> **TASK INSTRUCTIONS**: Print, exactly as written, the line in the entries below that contains "You are a GUI" and every line after it up to and including the last. Omit pictures.
--- RECORD EXTRACTS ---
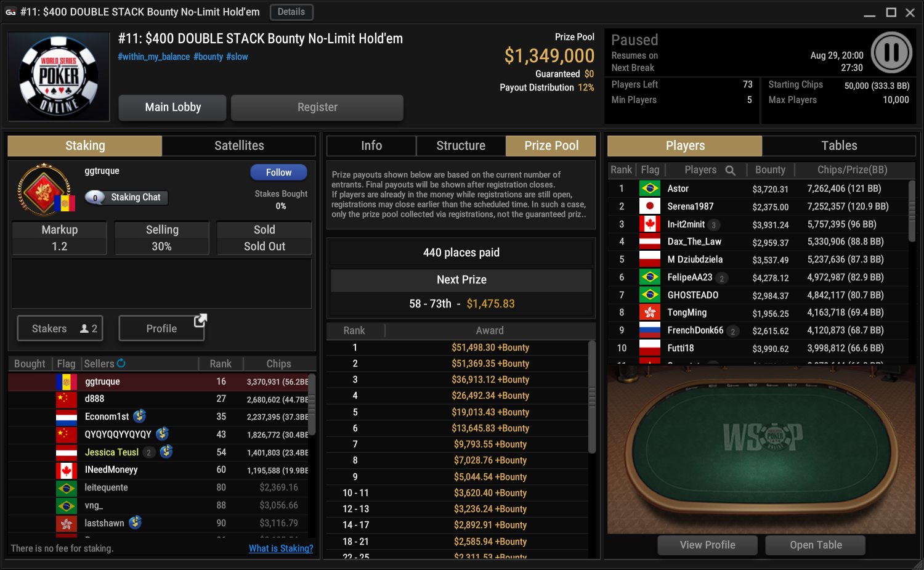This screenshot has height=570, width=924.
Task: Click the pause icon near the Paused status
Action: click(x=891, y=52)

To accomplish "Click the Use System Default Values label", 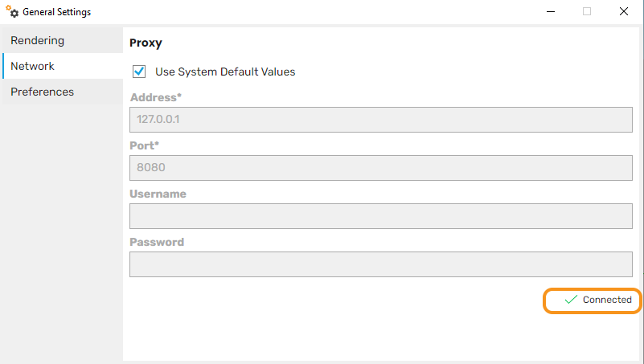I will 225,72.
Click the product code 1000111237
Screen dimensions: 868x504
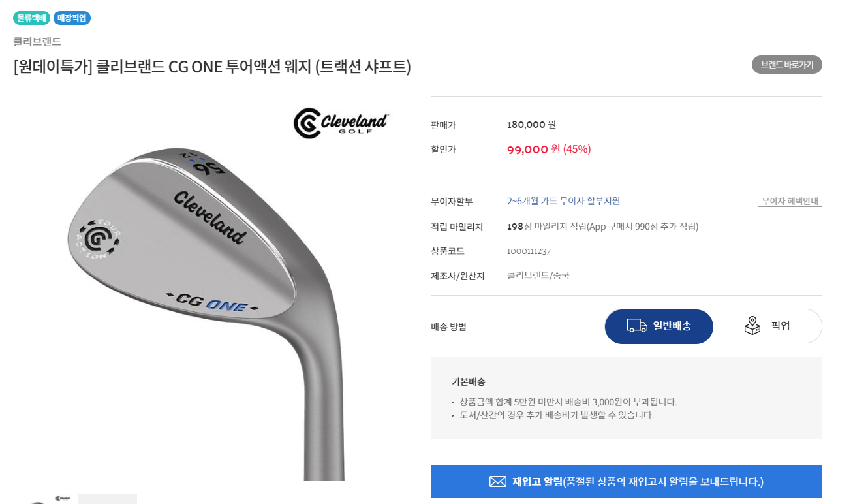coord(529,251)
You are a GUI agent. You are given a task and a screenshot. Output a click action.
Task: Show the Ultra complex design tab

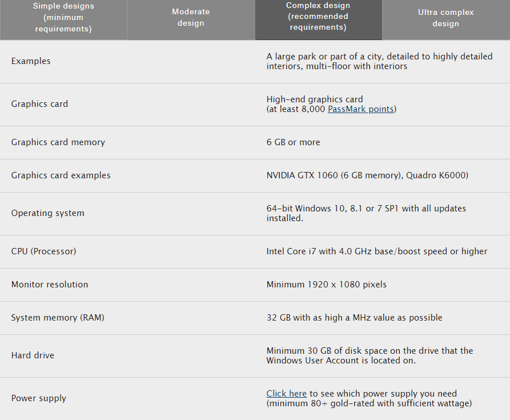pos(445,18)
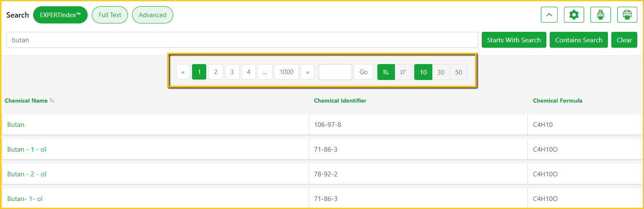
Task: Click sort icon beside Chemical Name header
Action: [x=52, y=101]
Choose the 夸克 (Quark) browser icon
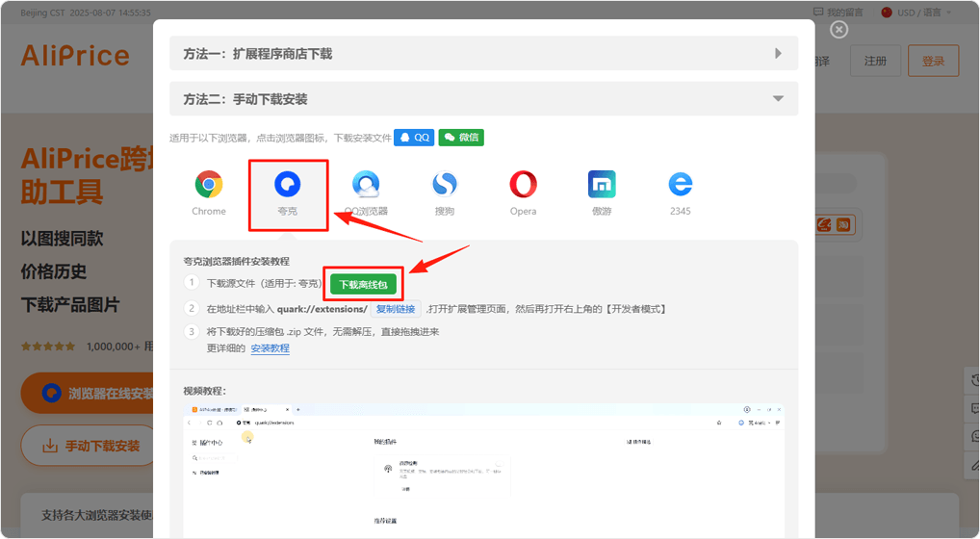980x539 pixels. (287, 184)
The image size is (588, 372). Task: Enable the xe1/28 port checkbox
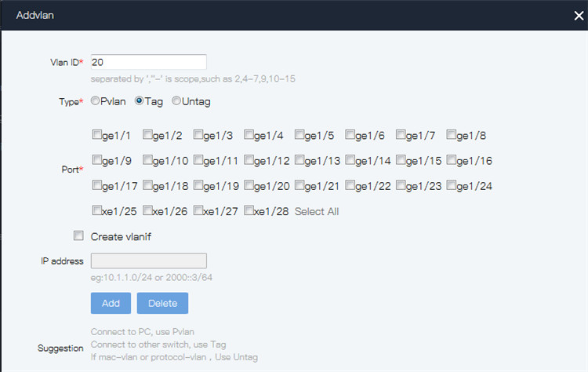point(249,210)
---
> **REPLY**:
You are a GUI agent. You are given a task and a screenshot. Output a click action.
Task: Show the Ultra complex design tab

pos(445,18)
Task: Click sort icon beside Chemical Name header
Action: [x=52, y=101]
Choose the 夸克 (Quark) browser icon
980x539 pixels. (287, 184)
The image size is (588, 372). Task: Enable the xe1/28 port checkbox
point(249,210)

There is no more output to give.